BEGIN Listed records

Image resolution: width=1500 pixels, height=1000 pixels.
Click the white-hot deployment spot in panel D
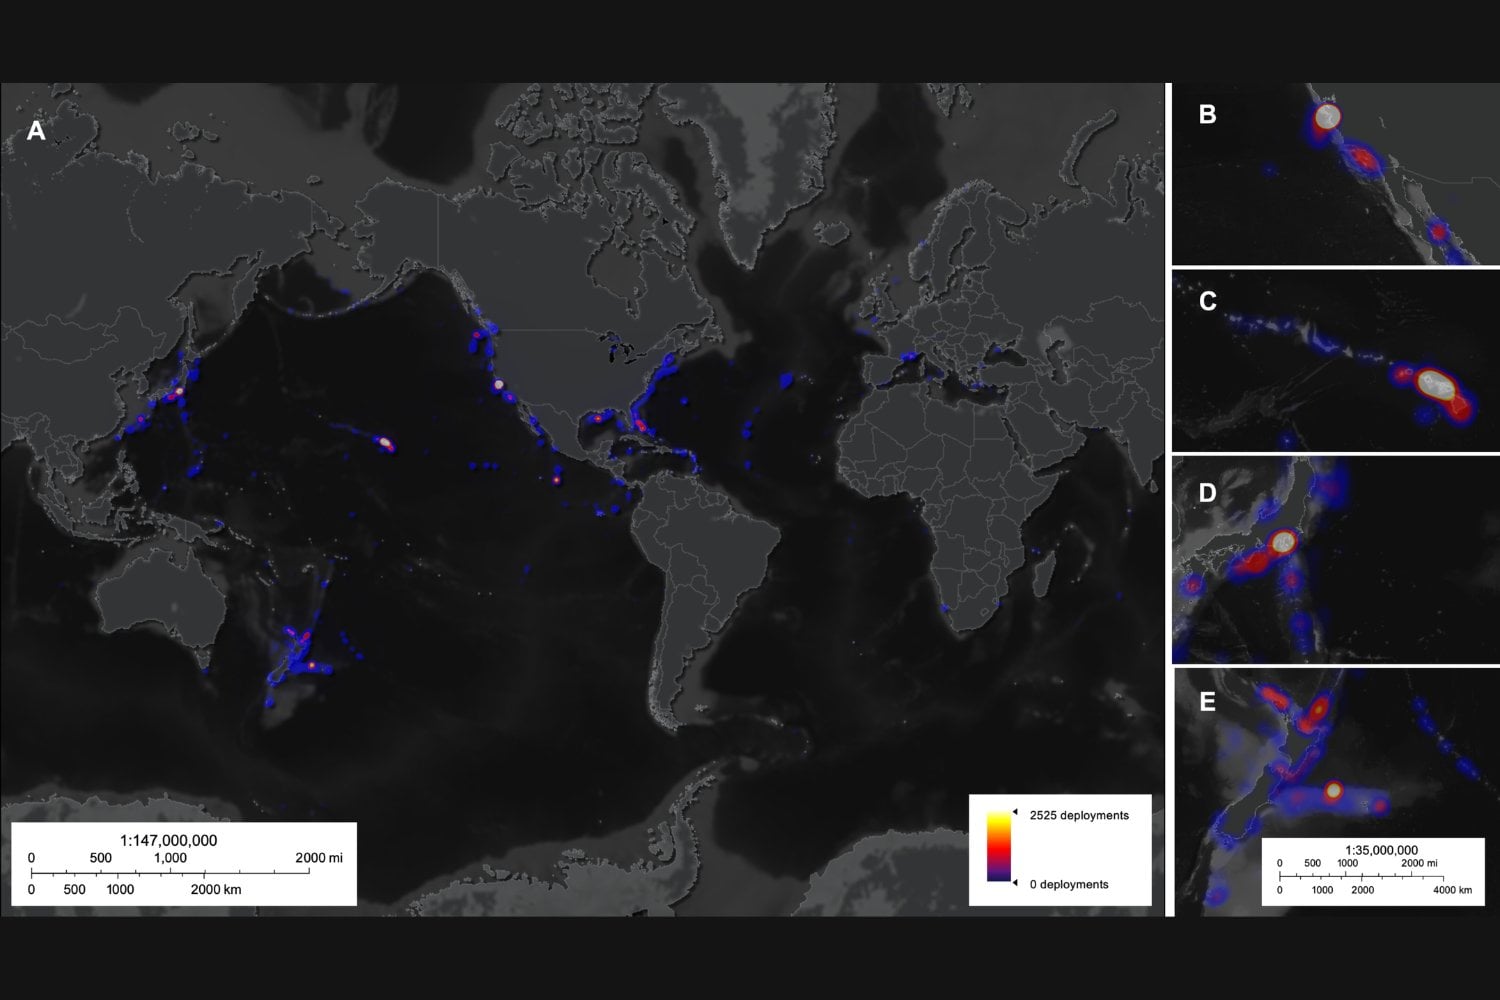click(1282, 542)
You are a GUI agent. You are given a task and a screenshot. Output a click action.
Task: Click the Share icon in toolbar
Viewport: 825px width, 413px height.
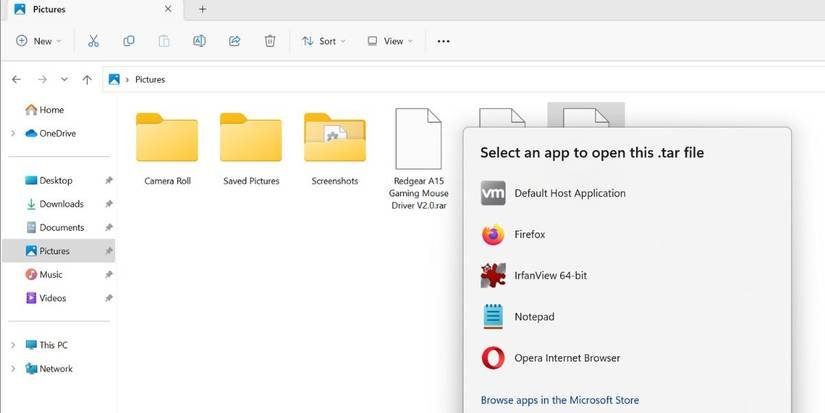pyautogui.click(x=234, y=41)
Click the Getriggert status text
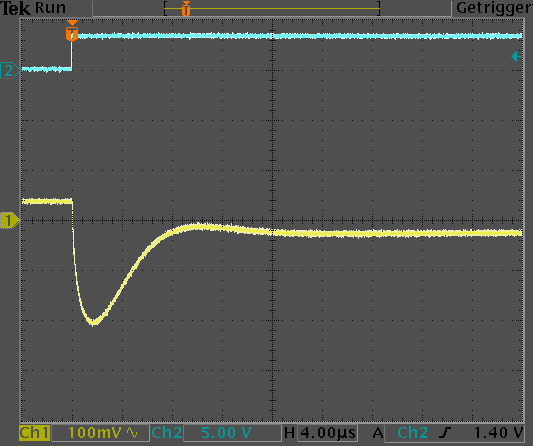 coord(494,8)
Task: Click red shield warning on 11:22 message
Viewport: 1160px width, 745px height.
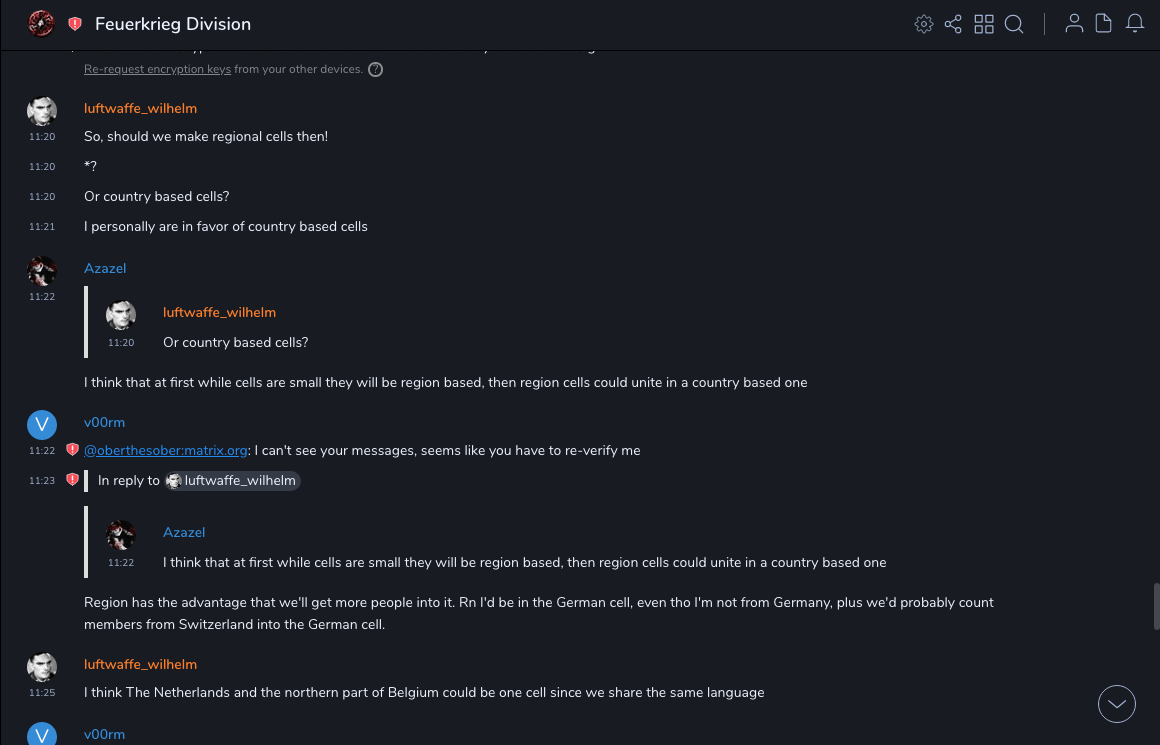Action: 72,450
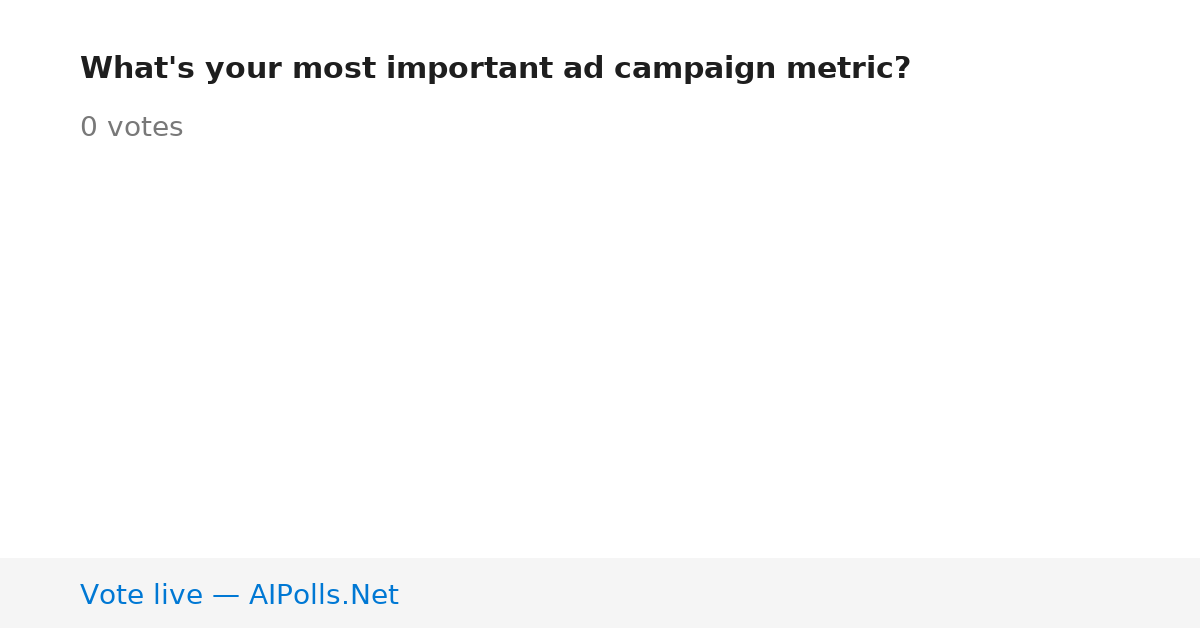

END Listed records

:: Exercise description ::
Beginning with the line that contains "You are a GUI" and ending with the last line of the entries above, repeat each line exactly, but not the pictures.

:: Solution ::
You are a GUI agent. You are given a task and a screenshot. Output a click action.
Task: Click the Share icon in toolbar
Viewport: 825px width, 413px height.
pyautogui.click(x=234, y=41)
Click the Getriggert status text
 coord(494,8)
Task: Click red shield warning on 11:22 message
Viewport: 1160px width, 745px height.
Action: 72,450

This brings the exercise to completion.